Library specific commands are those commands that are used during an audio playback. For example, “jump to the word ‘shoe’,” or “go to the first chapter,” are commands that enable one to navigate the audio file(s). Such commands may be used to navigate within a specific audio file or may be used to navigate between linked audio files within a library (which will be explained further below).

Library Identification System

A Library is a set of audio files that the VDLN system will interact with, termed the operating library. Upon initial use, an operating library is created and/or accessed. The operating library may contain one or more audio files that are related, not related, or both. The operating library is dynamic in that files may be added or deleted from the operating library depending on the operation. For example, the system may begin with a known operating library, for example, a set of podcasts selected by the system or user. However, the user may perform a search which results in additional podcasts added to the operating library that were not previously identified by the system. Conversely, a search may be conducted that limits the operating library in subsequent operations, e.g., a search within the operating library that limits the results to ten results. Through the use of the command system, a user may dynamically build and/or navigate the libraries.
The library identification system includes a search sub-system that determines any additional files or libraries (i.e., a set of files with a common attribute) to add to the operating library before any other operations are conducted. First, audio files in the search results are converted to text so that further operations may be performed on the files. Once converted, the process may include various algorithms to include or discard certain search results. Unlike written search results that may appear as a readable list on a device, for example, a web page, or a list on a display for a phone, longer lists of spoken results are difficult for a user to remember. Based on the desired application, the library identification system will only return a subset of files for further operation. For example, the operation may only return the top three results of a search. As another example, a particular operation may require ordering the results, for example, by frequency or other type of measures. Once the search has been conducted according to the desired algorithm, the search results are dynamically tagged with search terms and made available for further operations.
The library identification system optionally includes a synonym expansion sub-system that may be employed to enable the expansion of a search based on synonyms or fuzzy searching. Various known methods for synonym expansion or fuzzy searching may be used that are suitable to the desired application.

Storage System

The VDLN system includes a storage system that comprises any hardware and/or software suitably configured to collect, store, and manage data, files, libraries, and user information for use in the system. In general, the storage system is implemented as a combination of hardware and application software configured to store, upload, download, or delete content.

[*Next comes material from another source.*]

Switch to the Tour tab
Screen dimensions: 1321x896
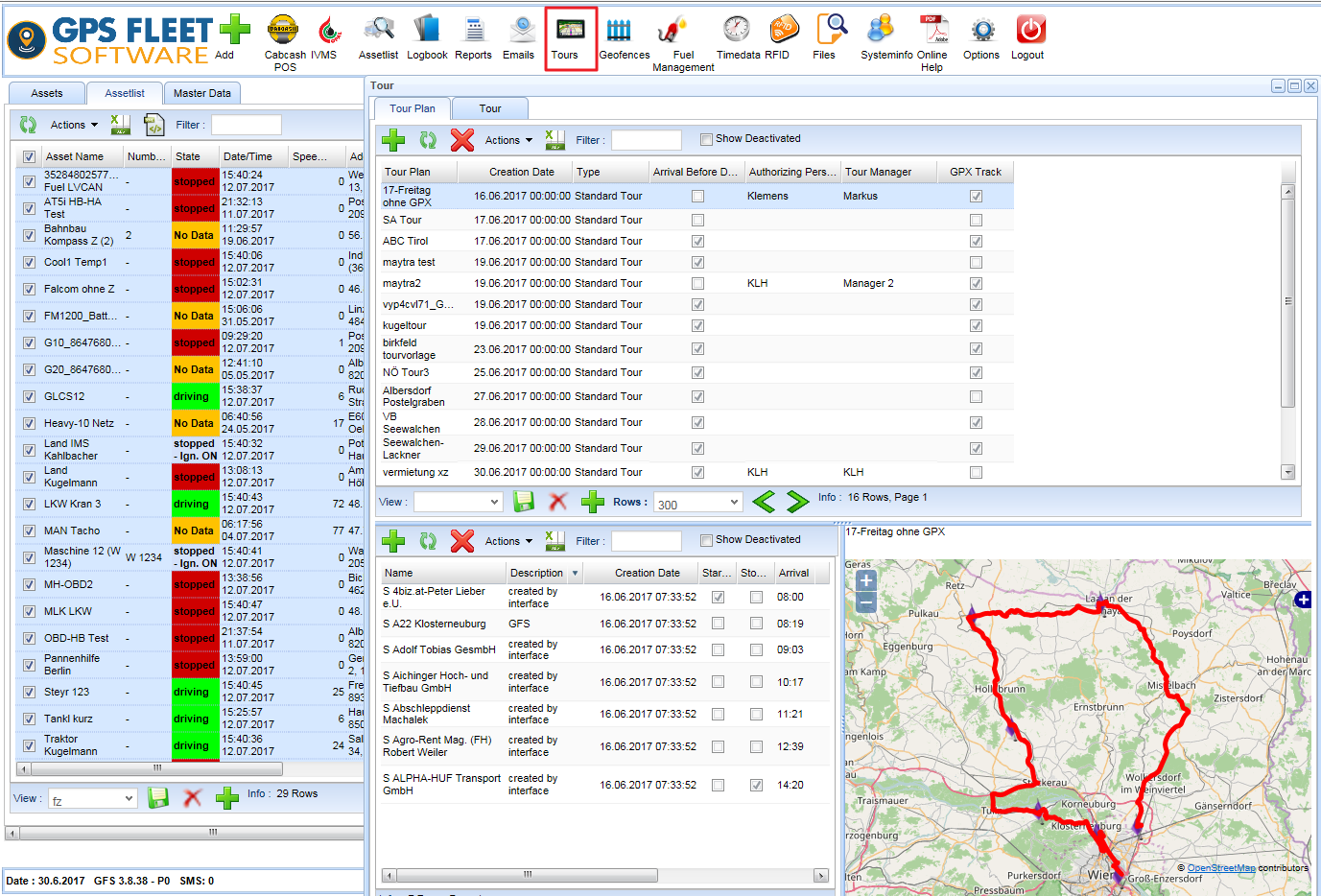pyautogui.click(x=489, y=108)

In an exemplary embodiment, the storage system includes a synonym database, an internal files database, an external files database, and a user database.
The Synonym Database stores data to enable the functionality to expand user searches using synonym rings based on search terms, for example, as described in the search sub-system and synonym expansion sub-system.
The Internal Files Database stores audio files that relate to a particular library that a user is interacting within the system. For example, if a user submits a query related to a brand of shoes, the internal files database will contain other audio files relevant to the brand of the shoe. Relatedly, the External Files Database stores audio files from a source that is “external” to the instant user interaction. For example, in the branded shoe query above, the external files database will store information regarding branded shoes from other brands that were not queried.
The User Database stores a history of user interactions, timestamp information, and other user information (e.g., name, email, etc.) collected by the Assistant or other parts of the system.
The type of content that may be uploaded is unlimited. However, typical content to upload are audio files. Other content such as emails, web pages, Internet bookmarks, text messages, articles, text, word processing, spreadsheet, or presentation documents, Portable Document Files, visual media such as pictures, video, and the like are included in the type of content that may be utilized. The file formats include articles, text, word processing, spreadsheet, or presentation documents, Portable Document Files, visual media such as pictures, video, and the like. File formats include .doc (Microsoft Word), .xls (Microsoft Excel), .ppt (Microsoft Powerpoint), .pdf, EPub, .rtf (Rich Text Form), .bmp, .jpg, .jpeg, .gif, .png, .tiff, .msg, .eml, .mp3, .mp4, .m4v and the like.
The VDLN system includes a Tracking System configured to track a user's “path” through various files in a given session. Voice commands are captured as a user speaks to the system at particular points within a particular audio file. If the audio file contains a branch, the voice command is captured. Some voice commands are not available at all points in the file or throughout the system. If an utterance is captured at a pre-determined location in an audio file for which the command is available, the voice command that corresponds to the utterance is identified and processed. For example, if a user is listening to a podcast and issues a command in the middle of the podcast to “tell me more about X,” a query will be issued, and a result will be returned regarding the “tell me more” command. In this example, it may be another podcast that starts playing regarding the subject X. As that podcast is playing, the user may issue yet another similar command that returns yet another podcast. When the user no longer wants to listen to the third podcast, the user may issue a command such as “return me to the second podcast,” which will return the user to the point where the user issued the “third podcast” command. Alternatively, the user may issue the command “return me back to the first podcast,” and the user will be returned to the departure point in the first podcast directly from the third podcast.
The VDLN system is also configured to enable a user to tag portions of audio files, including specific words within the audio files. Such tags may be used later in search and navigation. For example, a user may issue a command “pause and tag these words” while listening to a podcast. The system will perform the tagging function and continue with the podcast.

Linking System

The VDLN system includes a linking system that enables linking multiple audio files together in a cohesive manner so that they may be easily navigated by the user. Moreover, the synonym expansion system may be used to identify terminus points for linking where the exact landing spot is unknown. Audio files related to a particular audio file may be linked according to a variety of attributes. Multiple link points may be identified in an audio file. The link points are then associated with other content such as audio files and/or locations within linked audio files. A cue is placed at the linking point within the first audio file, for example, a short audio tone, that alerts the user to the existence of a “link” to other related content. The user may then issue a command to the system to navigate to the second linked file. The user may return to the first file by speaking an appropriate command, for example, “return,” to cause the system to navigate to the first audio file link point. As an example, an author may have various audio files related to a particular field, such as health and nutrition. A user may be listening to a first audio file regarding nutritional needs of a running athlete. However, the author may also have created audio files related to health concerns of running. The author may create a link point in the first file that will alert the user at the appropriate location that there is a second audio file available on a related subject. The linking system will keep track of the path a user takes through the various link points so that a user can explore various audio files without losing their place in the original audio file.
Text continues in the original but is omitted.